___ STORED DATA
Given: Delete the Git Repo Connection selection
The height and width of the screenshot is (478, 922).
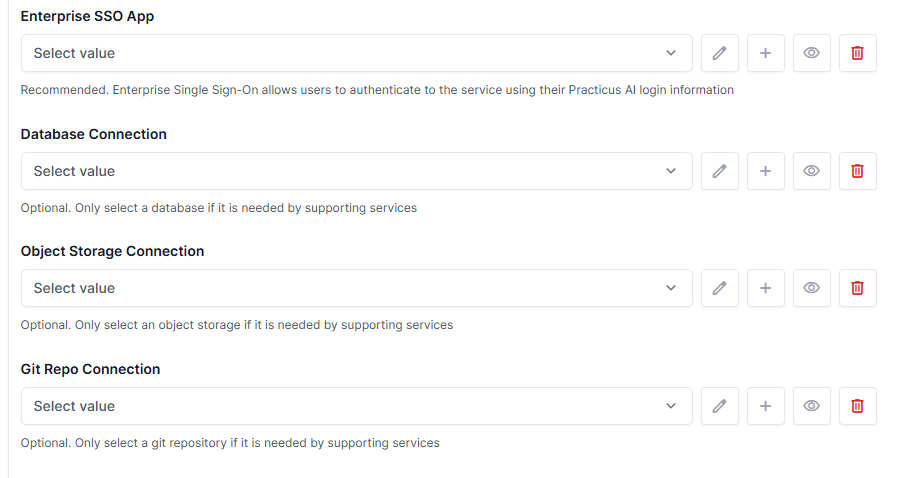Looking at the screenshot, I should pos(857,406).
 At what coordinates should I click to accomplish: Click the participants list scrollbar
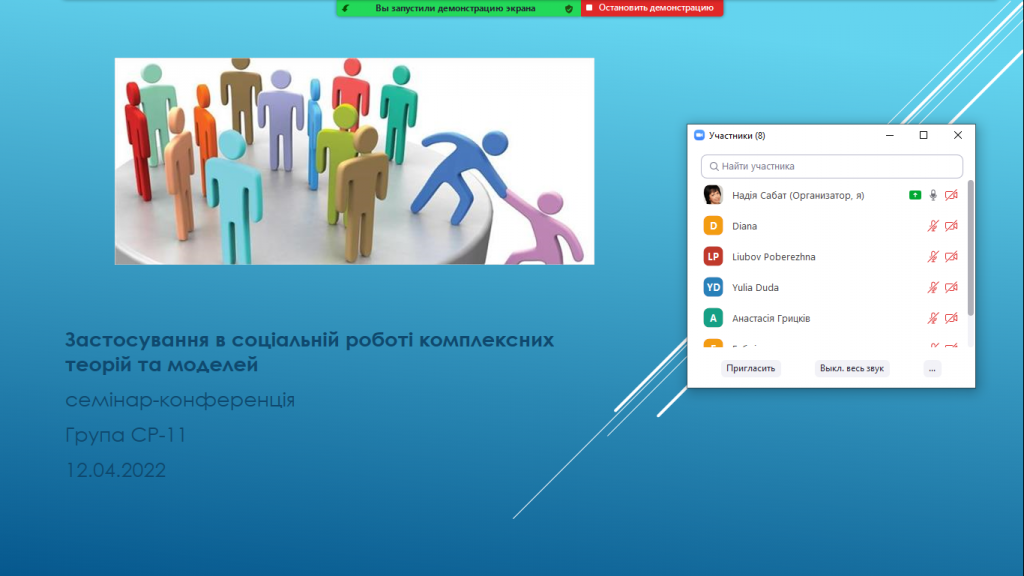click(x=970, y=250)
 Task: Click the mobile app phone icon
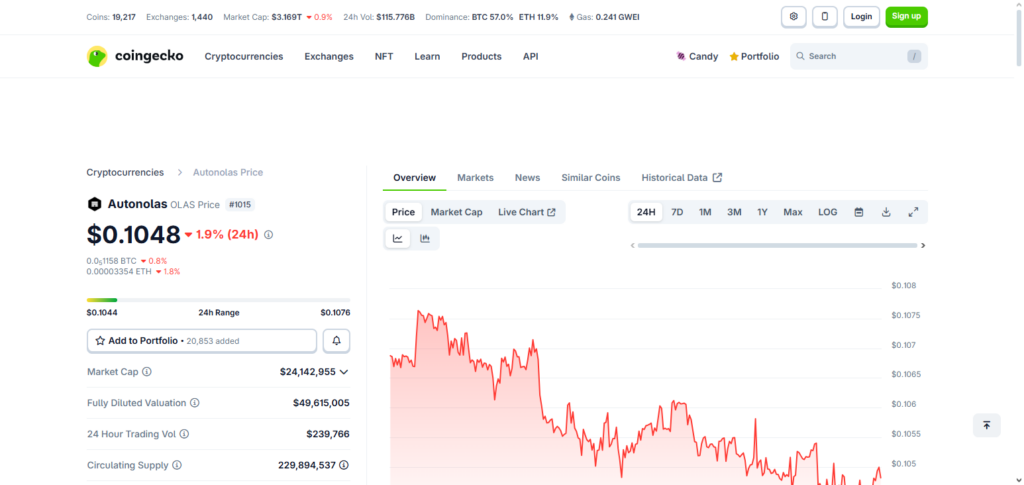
______
___ STORED DATA
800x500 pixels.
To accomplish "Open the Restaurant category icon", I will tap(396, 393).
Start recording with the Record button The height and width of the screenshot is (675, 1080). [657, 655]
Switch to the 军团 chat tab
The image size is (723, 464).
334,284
______
___ STORED DATA
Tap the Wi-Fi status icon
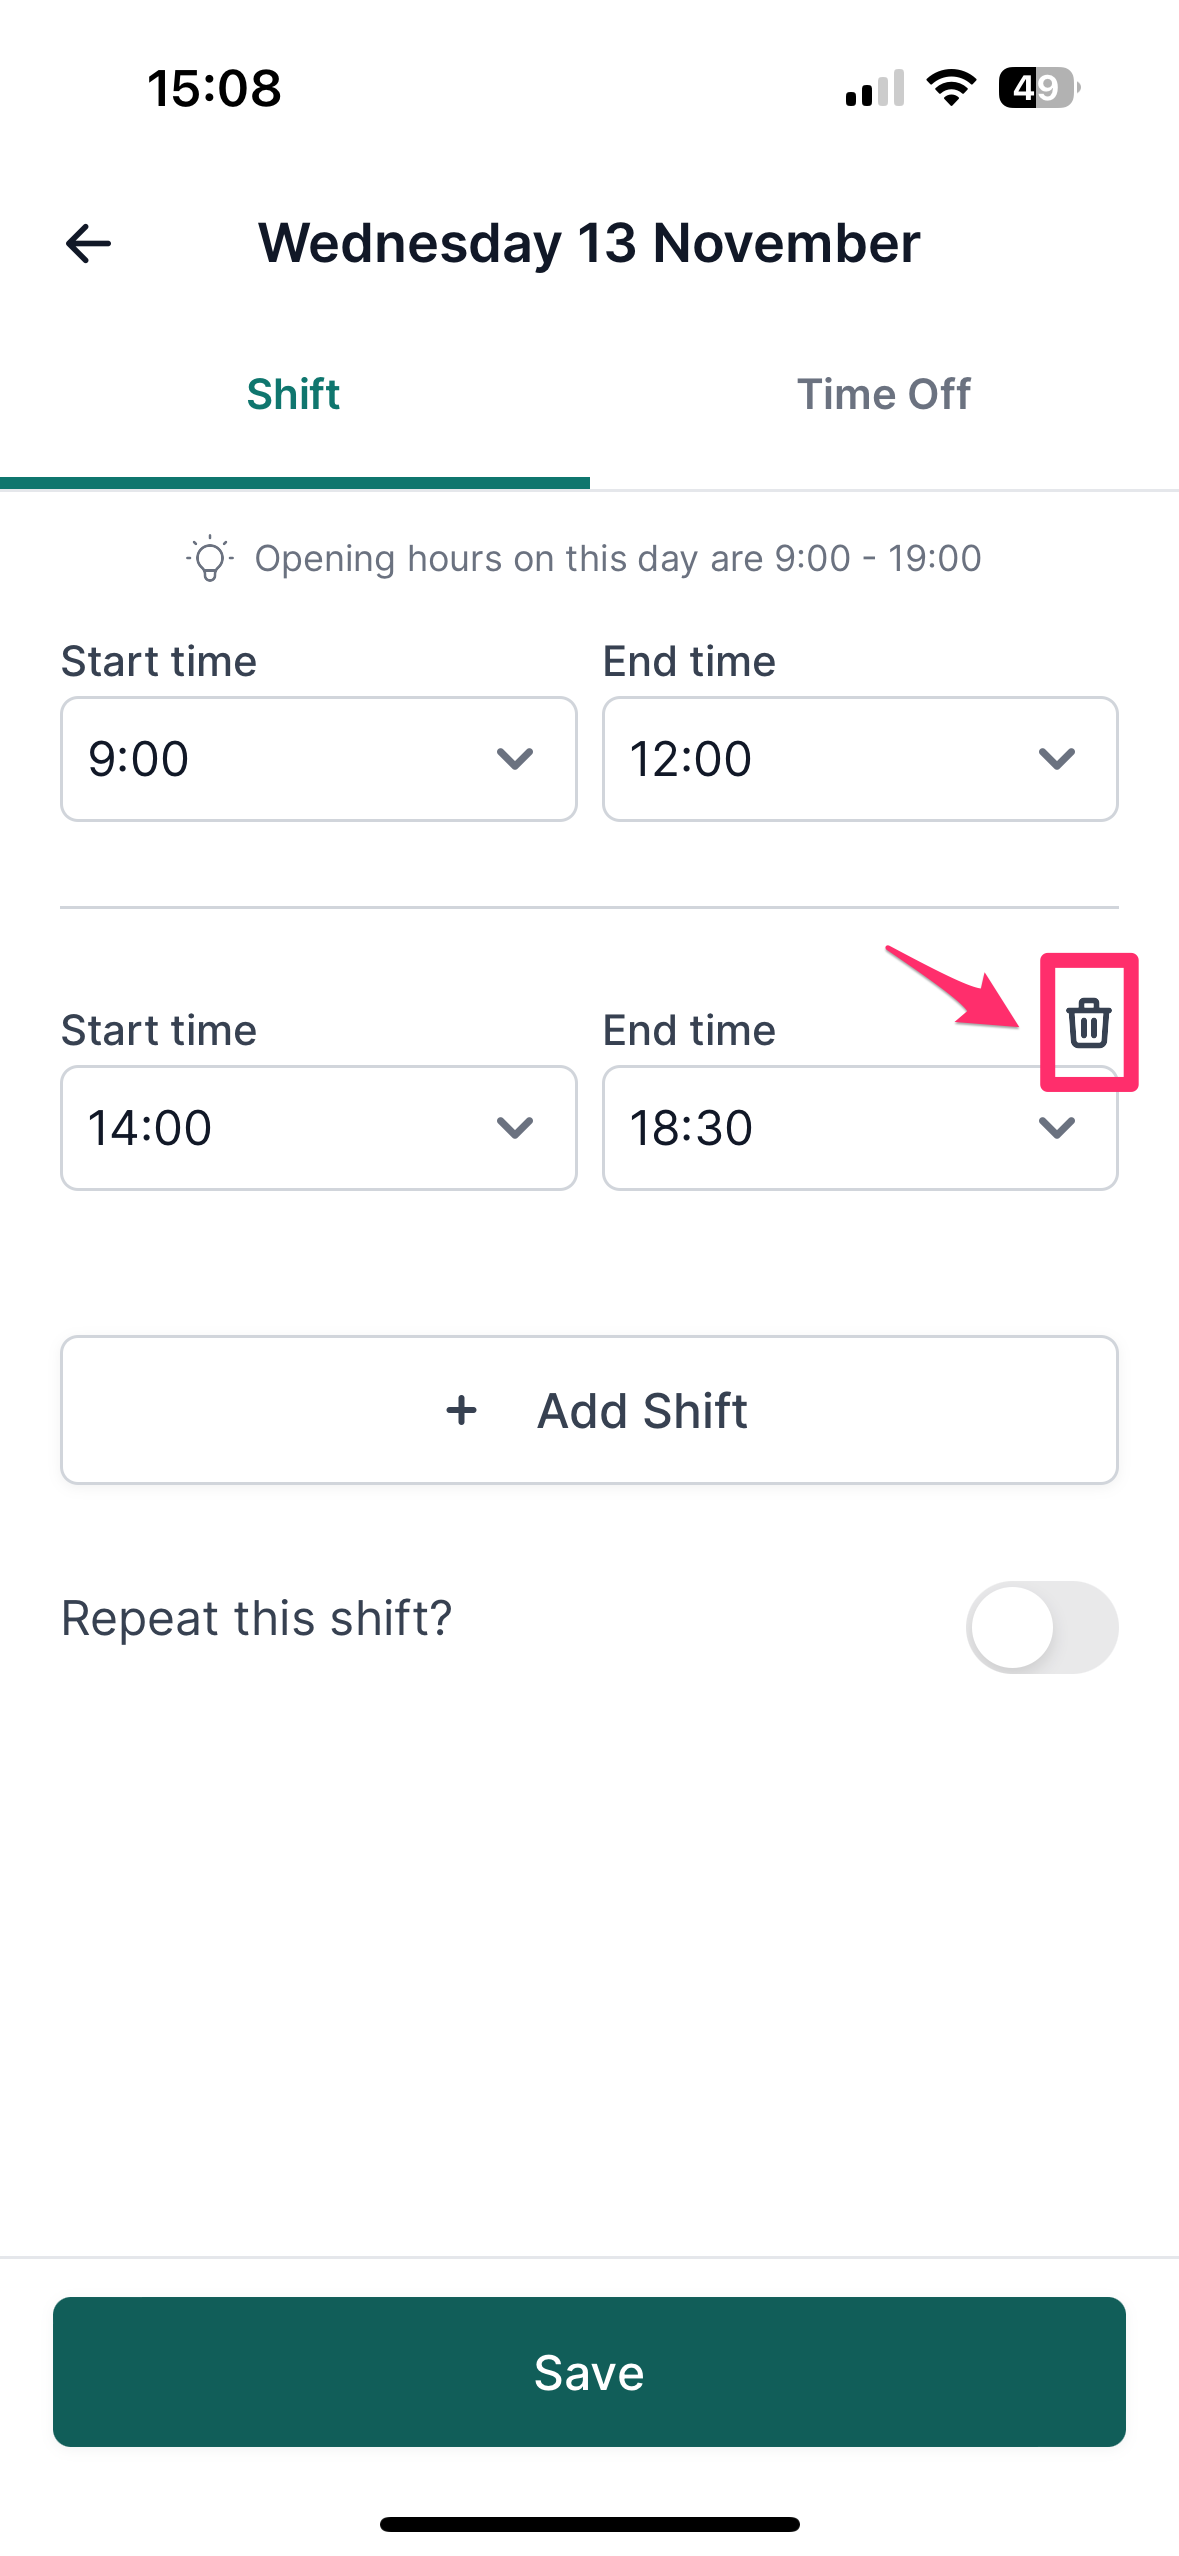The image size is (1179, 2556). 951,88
______
EXERCISE INSTRUCTIONS
From the material above, give again exactly the lines from the one that contains "Given: Delete the" through the one that contains "Task: Click the mobile app phone icon", and leave out the pictures.

RESPONSE TO THIS TASK
Given: Delete the Git Repo Connection selection
The height and width of the screenshot is (478, 922).
Looking at the screenshot, I should pos(857,406).
 At what coordinates should I click to accomplish: Click the participants list scrollbar
click(x=970, y=250)
 Task: Click the mobile app phone icon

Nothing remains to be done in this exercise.